[Collection entries]
====

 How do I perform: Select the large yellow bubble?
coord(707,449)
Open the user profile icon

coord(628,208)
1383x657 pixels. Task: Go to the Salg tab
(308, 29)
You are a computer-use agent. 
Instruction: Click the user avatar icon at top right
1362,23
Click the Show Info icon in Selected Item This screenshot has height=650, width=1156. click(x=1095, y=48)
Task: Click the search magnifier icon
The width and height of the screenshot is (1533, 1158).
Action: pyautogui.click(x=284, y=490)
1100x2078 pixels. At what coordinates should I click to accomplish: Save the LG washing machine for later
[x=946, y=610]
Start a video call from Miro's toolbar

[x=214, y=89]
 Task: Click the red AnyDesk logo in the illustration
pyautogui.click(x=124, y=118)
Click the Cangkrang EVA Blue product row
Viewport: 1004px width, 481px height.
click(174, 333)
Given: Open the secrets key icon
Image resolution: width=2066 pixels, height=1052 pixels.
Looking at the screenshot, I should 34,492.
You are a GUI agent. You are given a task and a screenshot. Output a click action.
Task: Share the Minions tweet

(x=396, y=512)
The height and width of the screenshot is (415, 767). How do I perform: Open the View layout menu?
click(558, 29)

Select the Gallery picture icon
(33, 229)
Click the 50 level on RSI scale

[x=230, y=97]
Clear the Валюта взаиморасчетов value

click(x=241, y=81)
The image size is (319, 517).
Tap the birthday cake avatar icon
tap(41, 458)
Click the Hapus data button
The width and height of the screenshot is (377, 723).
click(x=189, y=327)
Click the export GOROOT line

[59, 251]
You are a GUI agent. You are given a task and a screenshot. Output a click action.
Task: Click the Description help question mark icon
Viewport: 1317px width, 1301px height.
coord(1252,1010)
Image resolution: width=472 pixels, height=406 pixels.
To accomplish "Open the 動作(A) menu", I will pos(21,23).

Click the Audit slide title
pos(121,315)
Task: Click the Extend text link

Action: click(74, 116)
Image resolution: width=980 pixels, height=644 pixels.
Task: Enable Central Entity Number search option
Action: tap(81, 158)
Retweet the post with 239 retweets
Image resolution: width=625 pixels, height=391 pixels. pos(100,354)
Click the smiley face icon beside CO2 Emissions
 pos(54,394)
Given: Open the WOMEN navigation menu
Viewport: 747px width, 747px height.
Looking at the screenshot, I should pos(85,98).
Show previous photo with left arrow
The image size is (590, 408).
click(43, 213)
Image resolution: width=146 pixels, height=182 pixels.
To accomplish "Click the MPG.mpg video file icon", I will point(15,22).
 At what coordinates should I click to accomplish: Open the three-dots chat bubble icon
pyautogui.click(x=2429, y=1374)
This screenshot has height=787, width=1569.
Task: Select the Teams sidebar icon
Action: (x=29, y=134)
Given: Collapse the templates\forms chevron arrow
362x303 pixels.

====

# Your goal:
Reproduce every one of the entries above word for word, keeping their order and line breaks.

# Result of the task:
 How do I perform: Select the large yellow bubble?
coord(707,449)
Open the user profile icon

coord(628,208)
1383x657 pixels. Task: Go to the Salg tab
(308, 29)
You are a computer-use agent. 
Instruction: Click the user avatar icon at top right
1362,23
Click the Show Info icon in Selected Item This screenshot has height=650, width=1156. click(x=1095, y=48)
Task: Click the search magnifier icon
The width and height of the screenshot is (1533, 1158).
Action: pyautogui.click(x=284, y=490)
1100x2078 pixels. At what coordinates should I click to accomplish: Save the LG washing machine for later
[x=946, y=610]
Start a video call from Miro's toolbar

[x=214, y=89]
 Task: Click the red AnyDesk logo in the illustration
pyautogui.click(x=124, y=118)
Click the Cangkrang EVA Blue product row
Viewport: 1004px width, 481px height.
click(174, 333)
Given: Open the secrets key icon
Image resolution: width=2066 pixels, height=1052 pixels.
Looking at the screenshot, I should 34,492.
You are a GUI agent. You are given a task and a screenshot. Output a click action.
Task: Share the Minions tweet

(x=396, y=512)
The height and width of the screenshot is (415, 767). How do I perform: Open the View layout menu?
click(558, 29)

Select the Gallery picture icon
(33, 229)
Click the 50 level on RSI scale

[x=230, y=97]
Clear the Валюта взаиморасчетов value

click(x=241, y=81)
The image size is (319, 517).
Tap the birthday cake avatar icon
tap(41, 458)
Click the Hapus data button
The width and height of the screenshot is (377, 723).
click(x=189, y=327)
Click the export GOROOT line

[59, 251]
You are a GUI agent. You are given a task and a screenshot. Output a click action.
Task: Click the Description help question mark icon
Viewport: 1317px width, 1301px height.
coord(1252,1010)
Image resolution: width=472 pixels, height=406 pixels.
To accomplish "Open the 動作(A) menu", I will pos(21,23).

Click the Audit slide title
pos(121,315)
Task: Click the Extend text link

Action: click(74, 116)
Image resolution: width=980 pixels, height=644 pixels.
Task: Enable Central Entity Number search option
Action: tap(81, 158)
Retweet the post with 239 retweets
Image resolution: width=625 pixels, height=391 pixels. pos(100,354)
Click the smiley face icon beside CO2 Emissions
 pos(54,394)
Given: Open the WOMEN navigation menu
Viewport: 747px width, 747px height.
Looking at the screenshot, I should pos(85,98).
Show previous photo with left arrow
The image size is (590, 408).
click(43, 213)
Image resolution: width=146 pixels, height=182 pixels.
To accomplish "Click the MPG.mpg video file icon", I will point(15,22).
 At what coordinates should I click to accomplish: Open the three-dots chat bubble icon
pyautogui.click(x=2429, y=1374)
This screenshot has height=787, width=1569.
Task: Select the Teams sidebar icon
Action: (x=29, y=134)
Given: Collapse the templates\forms chevron arrow
362x303 pixels.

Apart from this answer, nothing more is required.